Table 1. H3K27me3 datasets used in this exercise.

GEO Accession

Sample

GSM3536498

hESC_H1_H3K27me3_CnT

GSM3677833

NBIS_H1_H3K27me3_CnR

hESC_H1_H3K27me3_ChIP

GSM1436879

WIBR2_H3K27me3_ChIP

H3K27me3-enriched regions from Court et. al. 2017: Bivalent_primed.hg38.bed.

Court, Franck, and Philippe Arnaud. “An annotated list of bivalent chromatin regions in human ES cells: a new tool for cancer epigenetic research.” Oncotarget 8.3 (2017): 4110. https://www.ncbi.nlm.nih.gov/pmc/articles/PMC5354816/

Data preprocessing

Primary analysis of the initial FASTQ files was performed beforehand. Reads were mapped with bowtie2 with default parameters. Resulting BAM files were deduplicated using Picard and blacklisted regions were removed. BigWig files were generated with deepTools to 1x coverage. Resulting files are available under /sw/courses/epigenomics/quantitative_chip_simon/hESC_H3K27me3.

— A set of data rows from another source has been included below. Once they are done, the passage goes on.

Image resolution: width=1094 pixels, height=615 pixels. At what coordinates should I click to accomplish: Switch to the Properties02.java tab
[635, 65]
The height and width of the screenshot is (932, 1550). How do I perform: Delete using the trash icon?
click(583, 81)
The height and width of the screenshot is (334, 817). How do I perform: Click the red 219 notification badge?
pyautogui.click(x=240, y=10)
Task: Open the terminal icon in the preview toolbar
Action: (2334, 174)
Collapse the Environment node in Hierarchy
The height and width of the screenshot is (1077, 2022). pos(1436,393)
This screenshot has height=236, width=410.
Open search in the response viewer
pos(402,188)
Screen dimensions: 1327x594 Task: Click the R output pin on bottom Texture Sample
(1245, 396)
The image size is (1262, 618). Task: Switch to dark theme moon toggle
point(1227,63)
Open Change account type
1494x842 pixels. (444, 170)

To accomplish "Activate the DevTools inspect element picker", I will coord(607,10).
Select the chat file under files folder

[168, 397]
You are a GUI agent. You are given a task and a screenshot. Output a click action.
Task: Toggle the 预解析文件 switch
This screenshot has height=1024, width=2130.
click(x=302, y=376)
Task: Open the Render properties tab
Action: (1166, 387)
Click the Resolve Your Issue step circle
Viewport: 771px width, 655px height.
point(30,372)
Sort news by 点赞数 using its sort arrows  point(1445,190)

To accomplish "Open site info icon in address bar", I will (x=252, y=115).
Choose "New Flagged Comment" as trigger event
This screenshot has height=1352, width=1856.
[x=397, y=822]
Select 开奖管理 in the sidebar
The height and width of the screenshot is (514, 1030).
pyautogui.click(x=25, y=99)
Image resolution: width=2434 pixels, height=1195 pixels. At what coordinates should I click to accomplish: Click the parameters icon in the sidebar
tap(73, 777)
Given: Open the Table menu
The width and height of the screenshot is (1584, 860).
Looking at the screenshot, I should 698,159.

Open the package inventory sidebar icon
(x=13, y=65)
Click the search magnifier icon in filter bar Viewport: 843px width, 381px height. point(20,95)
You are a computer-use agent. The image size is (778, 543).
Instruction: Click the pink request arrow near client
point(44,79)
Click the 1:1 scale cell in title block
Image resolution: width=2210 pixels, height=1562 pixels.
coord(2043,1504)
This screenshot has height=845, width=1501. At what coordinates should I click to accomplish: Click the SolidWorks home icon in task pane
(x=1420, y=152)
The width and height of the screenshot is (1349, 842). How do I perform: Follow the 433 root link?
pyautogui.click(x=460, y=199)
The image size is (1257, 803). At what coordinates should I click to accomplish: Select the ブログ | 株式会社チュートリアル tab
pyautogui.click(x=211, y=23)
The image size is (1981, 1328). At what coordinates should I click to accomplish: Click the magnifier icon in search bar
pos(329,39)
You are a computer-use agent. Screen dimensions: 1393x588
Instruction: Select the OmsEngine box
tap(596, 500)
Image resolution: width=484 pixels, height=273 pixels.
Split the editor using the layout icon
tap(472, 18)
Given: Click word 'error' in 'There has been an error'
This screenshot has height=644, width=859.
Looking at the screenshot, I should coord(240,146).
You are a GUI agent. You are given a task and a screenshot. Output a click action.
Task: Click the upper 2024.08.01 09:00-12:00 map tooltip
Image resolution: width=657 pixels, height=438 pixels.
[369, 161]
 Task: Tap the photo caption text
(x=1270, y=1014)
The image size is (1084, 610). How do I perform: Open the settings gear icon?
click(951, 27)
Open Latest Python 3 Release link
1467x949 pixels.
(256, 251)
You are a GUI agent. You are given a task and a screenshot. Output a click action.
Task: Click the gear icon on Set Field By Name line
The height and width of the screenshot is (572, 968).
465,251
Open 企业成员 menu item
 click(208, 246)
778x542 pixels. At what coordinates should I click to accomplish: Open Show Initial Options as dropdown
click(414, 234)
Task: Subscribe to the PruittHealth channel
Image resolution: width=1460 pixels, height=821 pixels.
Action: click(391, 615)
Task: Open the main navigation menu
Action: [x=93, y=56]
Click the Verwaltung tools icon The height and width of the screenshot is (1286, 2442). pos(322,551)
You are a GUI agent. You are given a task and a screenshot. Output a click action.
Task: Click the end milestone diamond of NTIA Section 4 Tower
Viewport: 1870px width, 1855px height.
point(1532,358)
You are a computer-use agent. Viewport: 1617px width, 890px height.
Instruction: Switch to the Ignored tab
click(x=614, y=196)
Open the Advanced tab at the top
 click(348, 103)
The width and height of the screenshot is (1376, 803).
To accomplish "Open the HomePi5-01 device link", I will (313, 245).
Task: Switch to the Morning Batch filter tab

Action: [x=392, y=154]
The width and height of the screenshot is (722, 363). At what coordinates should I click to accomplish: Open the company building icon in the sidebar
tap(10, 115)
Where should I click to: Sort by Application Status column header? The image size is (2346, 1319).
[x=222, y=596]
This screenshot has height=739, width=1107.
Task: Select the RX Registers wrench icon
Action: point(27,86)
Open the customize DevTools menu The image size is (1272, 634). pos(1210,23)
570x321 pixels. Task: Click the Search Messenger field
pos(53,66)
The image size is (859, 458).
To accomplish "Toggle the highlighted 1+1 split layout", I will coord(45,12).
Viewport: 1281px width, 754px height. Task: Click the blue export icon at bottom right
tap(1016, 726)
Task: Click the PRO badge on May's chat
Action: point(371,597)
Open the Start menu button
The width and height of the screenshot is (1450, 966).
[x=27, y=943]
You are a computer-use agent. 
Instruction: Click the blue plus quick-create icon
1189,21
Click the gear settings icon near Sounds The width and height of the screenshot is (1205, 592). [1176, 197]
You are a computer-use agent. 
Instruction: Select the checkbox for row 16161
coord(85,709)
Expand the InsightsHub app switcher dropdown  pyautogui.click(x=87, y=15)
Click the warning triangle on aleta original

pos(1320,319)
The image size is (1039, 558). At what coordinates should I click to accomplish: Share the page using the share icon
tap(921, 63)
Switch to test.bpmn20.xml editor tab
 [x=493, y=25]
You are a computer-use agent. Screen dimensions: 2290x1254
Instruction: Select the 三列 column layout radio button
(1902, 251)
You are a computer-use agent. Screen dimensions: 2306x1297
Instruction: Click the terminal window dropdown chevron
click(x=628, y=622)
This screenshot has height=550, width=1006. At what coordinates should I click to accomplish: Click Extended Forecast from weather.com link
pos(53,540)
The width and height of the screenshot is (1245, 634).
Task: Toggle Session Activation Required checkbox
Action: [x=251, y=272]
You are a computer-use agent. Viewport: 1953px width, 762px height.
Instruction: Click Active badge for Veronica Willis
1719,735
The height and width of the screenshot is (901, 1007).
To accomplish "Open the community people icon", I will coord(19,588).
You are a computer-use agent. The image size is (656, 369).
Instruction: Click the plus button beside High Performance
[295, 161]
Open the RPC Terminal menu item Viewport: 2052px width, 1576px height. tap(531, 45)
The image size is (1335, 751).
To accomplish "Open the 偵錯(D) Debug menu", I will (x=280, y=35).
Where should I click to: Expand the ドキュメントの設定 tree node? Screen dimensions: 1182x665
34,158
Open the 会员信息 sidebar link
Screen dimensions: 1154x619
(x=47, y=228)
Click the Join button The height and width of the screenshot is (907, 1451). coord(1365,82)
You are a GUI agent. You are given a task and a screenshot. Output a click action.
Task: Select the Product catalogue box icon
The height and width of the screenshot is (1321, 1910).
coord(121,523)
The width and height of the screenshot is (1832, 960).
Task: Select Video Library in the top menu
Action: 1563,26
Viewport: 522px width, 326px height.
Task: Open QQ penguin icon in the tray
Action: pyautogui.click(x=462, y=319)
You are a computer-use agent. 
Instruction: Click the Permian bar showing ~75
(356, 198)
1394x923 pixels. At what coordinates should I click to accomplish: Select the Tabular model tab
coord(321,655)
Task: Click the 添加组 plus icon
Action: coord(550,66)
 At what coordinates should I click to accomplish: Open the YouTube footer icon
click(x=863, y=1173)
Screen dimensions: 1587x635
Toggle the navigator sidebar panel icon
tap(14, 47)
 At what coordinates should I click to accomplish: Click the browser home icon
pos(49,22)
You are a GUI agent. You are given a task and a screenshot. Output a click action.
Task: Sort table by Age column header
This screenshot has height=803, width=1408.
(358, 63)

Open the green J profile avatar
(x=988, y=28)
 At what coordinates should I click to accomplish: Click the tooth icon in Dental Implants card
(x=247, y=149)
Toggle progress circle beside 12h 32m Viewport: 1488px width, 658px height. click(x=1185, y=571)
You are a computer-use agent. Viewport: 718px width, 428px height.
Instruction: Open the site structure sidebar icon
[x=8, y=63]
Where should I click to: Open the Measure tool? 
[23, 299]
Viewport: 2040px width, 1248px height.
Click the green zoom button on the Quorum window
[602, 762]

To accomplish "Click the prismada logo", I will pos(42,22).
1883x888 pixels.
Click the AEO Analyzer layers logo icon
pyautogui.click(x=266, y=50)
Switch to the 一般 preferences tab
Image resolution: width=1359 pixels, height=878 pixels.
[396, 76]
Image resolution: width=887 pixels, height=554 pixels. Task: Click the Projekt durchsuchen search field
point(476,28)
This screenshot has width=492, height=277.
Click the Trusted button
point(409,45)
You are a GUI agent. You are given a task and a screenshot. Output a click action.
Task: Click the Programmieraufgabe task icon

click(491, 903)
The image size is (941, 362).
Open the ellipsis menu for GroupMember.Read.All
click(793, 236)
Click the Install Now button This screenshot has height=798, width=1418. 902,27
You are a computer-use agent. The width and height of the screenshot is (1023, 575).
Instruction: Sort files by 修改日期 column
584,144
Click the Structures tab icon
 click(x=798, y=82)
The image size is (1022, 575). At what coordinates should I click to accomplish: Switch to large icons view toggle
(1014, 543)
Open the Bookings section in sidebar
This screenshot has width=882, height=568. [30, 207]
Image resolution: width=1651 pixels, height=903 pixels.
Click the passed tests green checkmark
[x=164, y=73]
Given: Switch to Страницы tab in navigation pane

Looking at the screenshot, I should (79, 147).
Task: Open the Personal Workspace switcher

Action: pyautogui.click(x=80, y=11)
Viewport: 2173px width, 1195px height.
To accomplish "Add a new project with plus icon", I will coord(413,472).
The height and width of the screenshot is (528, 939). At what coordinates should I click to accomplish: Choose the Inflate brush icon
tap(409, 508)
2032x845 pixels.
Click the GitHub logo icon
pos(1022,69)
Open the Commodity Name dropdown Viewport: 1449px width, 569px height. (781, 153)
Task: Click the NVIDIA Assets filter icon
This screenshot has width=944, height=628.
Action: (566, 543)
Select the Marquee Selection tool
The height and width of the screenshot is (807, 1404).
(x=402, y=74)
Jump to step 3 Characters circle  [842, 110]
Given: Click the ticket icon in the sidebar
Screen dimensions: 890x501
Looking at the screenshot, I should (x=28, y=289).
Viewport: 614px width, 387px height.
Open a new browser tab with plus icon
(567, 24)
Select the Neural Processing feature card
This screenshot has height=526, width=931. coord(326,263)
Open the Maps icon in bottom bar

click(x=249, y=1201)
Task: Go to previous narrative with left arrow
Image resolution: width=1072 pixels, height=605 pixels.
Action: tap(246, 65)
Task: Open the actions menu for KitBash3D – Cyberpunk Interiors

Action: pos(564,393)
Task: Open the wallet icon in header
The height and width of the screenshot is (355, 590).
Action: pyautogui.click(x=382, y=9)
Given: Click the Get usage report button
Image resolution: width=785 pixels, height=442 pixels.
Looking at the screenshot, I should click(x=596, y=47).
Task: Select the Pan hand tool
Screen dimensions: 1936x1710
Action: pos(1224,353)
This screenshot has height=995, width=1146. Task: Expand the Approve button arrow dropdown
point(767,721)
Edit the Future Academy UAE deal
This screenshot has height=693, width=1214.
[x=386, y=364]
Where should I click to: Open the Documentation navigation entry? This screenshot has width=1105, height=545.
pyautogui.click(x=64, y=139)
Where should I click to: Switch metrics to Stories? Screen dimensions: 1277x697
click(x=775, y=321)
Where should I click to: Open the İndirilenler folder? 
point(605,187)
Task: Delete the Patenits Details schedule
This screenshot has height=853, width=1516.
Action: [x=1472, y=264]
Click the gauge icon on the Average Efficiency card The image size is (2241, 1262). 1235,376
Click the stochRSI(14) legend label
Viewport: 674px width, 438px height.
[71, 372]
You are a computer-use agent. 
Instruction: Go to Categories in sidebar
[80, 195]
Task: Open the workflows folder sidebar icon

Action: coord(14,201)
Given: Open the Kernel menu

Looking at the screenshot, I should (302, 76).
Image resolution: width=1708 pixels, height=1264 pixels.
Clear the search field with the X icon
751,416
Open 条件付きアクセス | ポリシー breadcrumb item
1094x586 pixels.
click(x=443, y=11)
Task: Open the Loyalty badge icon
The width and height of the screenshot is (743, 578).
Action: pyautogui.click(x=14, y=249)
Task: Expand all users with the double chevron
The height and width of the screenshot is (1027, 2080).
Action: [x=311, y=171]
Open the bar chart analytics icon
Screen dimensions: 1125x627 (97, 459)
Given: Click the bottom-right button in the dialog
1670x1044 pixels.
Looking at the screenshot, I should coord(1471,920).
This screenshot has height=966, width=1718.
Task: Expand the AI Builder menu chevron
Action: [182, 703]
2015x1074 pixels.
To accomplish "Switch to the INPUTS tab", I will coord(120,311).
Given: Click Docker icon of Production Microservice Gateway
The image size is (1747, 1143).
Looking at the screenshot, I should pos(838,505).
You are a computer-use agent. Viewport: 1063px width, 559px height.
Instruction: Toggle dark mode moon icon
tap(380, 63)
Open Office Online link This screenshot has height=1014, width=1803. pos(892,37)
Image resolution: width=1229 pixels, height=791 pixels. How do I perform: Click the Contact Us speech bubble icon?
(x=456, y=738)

You can download bigWig and peak annotations. Most of what we are going to do can be done locally on a regular laptop. When this is not the case, Uppmax-specific instructions will be given. In case something does not work properly, the output of most of these is available also in the workshop folder and in this documentation.

When running things on Uppmax, copy the files to your home directory:

cd
mkdir -p cnt_chip/bw
cd cnt_chip/bw

cp /sw/courses/epigenomics/quantitative_chip_simon/hESC_H3K27me3/bw/*.bw .

# Or you can create symlinks for the bigWig files instead:
for i in /sw/courses/epigenomics/quantitative_chip_simon/hESC_H3K27me3/bw/*.bw; do ln -s ${i}; done

Manual inspection of bigWig files using IGV

HOXA locus.

Smaller H3K27me3 domains.

Q: First impression browsing the H3K27me3 data? Consider the Y axis used for each dataset and what it means for signal/noise.

Let’s look more systematically at known H3K27me3 peaks. We are using a published bed file of bivalent domains (Court, 2017).

Warning

These plots were generated in the past using seqplots. Unfortunately, this package is now deprecated. You can still use older versions of R and this package, or just generate plots like this using another tool, like deepTools. You can see more in their documentation. And there are also examples in other tutorials, such as the MINUTE-ChIP data tutorial in this section.

Q: While showing the highest signal to noise (note the scale of the heatmap 0-1000!). Could there be a problem with CUT&Tag?

A common critique about the in-situ methods is that they may be generating false-positive peaks at accessible sites of the genome, since MNase likes to cut open chromatin and Tn5 also is known to integrate best in open chromatin (ATAC-Seq!).

So we could also plot the signal over active enhancers which are 1) known to have open chromatin and 2) are decorated by H3K27ac, thus cannot have H3K27me3.

Q: Is the concern of false-positive peaks justified (consider the scale used here and above).